The apparatus shows the path of a stream of electrons in a rarified gas discharge. The electron beam can be deflected with a common magnet.

Crookes tube apparatus (see figure)
Horseshoe magnet
2000 V neon sign transformer
Wires with alligator clips to make necessary connections

This demonstration can be part of a discussion of the structure of the atom. It can be shown in conjunction with the airglow demonstration (Demo-036) which deals with the electrical conductivity of rarified gases. This demonstration shows the electron flow associated with such a discharge.

Connect the tube to the transformer with the supplied wires. Turn on the transformer; the phosphor should show the path of the eletcron stream. If not, reverse the connections. Point out to the class that the glowing line is not a beam of light, but a stream of negatively charged particles. Demonstrate this with the magnet. Hold the magnet over the tube and slowly lower it until it nealy touches. The electron beam will deflect strongly; a light beam would not be moved.

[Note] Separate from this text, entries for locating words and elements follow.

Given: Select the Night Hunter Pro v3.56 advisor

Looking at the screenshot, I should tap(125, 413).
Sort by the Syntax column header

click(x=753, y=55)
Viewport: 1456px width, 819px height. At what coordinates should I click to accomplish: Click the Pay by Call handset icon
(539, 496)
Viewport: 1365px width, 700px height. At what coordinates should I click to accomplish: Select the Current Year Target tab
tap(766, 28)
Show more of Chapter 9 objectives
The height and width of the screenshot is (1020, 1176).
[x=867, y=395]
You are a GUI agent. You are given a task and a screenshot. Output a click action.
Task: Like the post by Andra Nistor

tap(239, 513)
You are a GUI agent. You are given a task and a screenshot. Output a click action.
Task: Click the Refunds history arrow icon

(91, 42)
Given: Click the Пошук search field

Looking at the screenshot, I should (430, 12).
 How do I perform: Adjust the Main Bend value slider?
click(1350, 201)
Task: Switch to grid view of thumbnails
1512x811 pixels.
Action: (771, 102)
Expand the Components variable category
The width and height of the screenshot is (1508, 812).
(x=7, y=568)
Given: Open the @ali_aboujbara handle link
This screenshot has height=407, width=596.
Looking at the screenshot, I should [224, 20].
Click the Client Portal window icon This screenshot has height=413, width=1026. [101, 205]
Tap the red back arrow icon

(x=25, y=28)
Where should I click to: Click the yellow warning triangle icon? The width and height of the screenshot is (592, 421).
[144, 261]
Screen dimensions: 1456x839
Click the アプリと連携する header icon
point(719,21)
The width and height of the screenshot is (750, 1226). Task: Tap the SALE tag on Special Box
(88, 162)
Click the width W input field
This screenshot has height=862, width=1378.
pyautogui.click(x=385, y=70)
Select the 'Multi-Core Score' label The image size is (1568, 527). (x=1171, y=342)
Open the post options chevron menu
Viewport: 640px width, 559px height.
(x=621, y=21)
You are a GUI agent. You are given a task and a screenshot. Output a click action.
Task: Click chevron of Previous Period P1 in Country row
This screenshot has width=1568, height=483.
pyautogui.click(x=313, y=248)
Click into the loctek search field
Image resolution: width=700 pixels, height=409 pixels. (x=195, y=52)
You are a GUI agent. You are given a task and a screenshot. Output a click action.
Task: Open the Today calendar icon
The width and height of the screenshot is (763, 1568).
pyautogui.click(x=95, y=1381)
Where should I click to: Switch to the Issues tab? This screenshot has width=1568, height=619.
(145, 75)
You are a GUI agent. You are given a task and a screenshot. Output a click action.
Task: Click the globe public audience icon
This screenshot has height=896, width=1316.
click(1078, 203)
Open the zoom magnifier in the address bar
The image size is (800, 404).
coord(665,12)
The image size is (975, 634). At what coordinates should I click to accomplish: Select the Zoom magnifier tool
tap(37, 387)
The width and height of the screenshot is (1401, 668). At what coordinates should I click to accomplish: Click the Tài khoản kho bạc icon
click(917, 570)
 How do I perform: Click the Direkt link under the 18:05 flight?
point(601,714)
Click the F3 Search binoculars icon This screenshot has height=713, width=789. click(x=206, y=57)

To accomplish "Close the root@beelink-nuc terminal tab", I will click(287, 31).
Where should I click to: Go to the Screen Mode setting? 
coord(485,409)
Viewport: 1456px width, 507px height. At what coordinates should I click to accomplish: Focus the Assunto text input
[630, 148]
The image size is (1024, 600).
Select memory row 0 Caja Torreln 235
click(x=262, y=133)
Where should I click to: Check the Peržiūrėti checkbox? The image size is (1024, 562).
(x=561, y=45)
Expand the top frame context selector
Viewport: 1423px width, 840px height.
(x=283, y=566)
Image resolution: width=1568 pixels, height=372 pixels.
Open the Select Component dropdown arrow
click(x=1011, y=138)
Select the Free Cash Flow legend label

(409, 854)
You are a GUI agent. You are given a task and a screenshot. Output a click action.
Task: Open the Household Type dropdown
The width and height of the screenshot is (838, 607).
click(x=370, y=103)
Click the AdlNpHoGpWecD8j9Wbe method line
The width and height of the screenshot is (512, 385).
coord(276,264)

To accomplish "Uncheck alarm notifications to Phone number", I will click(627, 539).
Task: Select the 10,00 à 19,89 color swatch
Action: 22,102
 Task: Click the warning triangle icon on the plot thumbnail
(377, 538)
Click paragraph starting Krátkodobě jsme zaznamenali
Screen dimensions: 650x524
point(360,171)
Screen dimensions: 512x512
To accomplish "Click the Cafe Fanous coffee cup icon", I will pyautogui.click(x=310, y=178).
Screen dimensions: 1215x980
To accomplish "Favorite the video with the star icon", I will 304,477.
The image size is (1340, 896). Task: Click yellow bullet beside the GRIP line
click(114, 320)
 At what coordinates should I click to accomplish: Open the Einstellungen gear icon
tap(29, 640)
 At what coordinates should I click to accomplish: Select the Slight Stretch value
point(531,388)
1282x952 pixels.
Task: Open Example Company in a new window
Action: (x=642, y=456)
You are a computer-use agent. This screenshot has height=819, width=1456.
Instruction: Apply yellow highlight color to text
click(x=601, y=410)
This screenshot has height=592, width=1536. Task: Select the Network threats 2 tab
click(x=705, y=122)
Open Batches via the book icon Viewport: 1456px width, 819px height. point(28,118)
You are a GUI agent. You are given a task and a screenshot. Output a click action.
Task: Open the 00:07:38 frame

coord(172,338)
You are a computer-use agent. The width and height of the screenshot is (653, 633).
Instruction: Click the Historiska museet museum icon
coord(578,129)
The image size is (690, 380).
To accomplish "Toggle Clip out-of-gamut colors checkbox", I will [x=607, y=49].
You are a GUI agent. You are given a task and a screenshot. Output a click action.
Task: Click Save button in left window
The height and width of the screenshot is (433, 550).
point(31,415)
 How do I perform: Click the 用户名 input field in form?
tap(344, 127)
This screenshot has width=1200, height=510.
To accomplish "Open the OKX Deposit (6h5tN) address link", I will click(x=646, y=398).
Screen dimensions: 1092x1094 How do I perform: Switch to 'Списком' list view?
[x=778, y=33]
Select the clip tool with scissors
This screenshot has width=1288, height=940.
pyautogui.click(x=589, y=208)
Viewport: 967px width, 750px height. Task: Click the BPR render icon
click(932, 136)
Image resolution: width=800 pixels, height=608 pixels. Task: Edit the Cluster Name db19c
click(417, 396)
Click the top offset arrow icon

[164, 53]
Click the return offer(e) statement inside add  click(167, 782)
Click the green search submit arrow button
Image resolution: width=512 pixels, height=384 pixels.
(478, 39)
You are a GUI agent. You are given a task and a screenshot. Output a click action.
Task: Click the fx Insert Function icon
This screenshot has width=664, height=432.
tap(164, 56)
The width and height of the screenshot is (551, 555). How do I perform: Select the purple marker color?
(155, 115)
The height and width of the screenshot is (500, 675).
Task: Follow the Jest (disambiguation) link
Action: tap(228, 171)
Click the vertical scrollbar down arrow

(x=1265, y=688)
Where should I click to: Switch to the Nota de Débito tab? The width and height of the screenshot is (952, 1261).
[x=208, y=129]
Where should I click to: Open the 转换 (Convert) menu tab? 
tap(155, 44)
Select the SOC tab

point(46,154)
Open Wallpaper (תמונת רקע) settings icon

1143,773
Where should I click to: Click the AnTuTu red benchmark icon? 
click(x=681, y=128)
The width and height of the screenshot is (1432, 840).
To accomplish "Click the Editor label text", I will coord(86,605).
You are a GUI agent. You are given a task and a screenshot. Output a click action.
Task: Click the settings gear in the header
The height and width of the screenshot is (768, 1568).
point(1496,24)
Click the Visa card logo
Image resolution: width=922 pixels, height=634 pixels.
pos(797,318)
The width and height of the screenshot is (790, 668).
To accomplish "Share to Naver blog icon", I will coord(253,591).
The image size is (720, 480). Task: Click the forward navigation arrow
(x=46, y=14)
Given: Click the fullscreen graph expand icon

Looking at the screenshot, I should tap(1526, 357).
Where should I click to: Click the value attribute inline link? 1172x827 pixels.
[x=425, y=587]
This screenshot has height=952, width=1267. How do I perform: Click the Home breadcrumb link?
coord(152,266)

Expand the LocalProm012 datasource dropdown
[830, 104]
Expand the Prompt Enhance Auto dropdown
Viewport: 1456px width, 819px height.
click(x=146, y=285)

At the simplest level, this demonstration reveals the path of the electric current through the rarified gas discharge. Historically, a device like this was used to make the first quantitative measurement of an electron property, the charge to mass ratio (e/m). This was accomplished by balancing the applied voltage on the tube against magnetic field strength until there was no deflection (null experiment). The measurement of the electron charge e by Millikan (the oil drop experiment) allowed the first determination of the electon mass from the e/m ratio.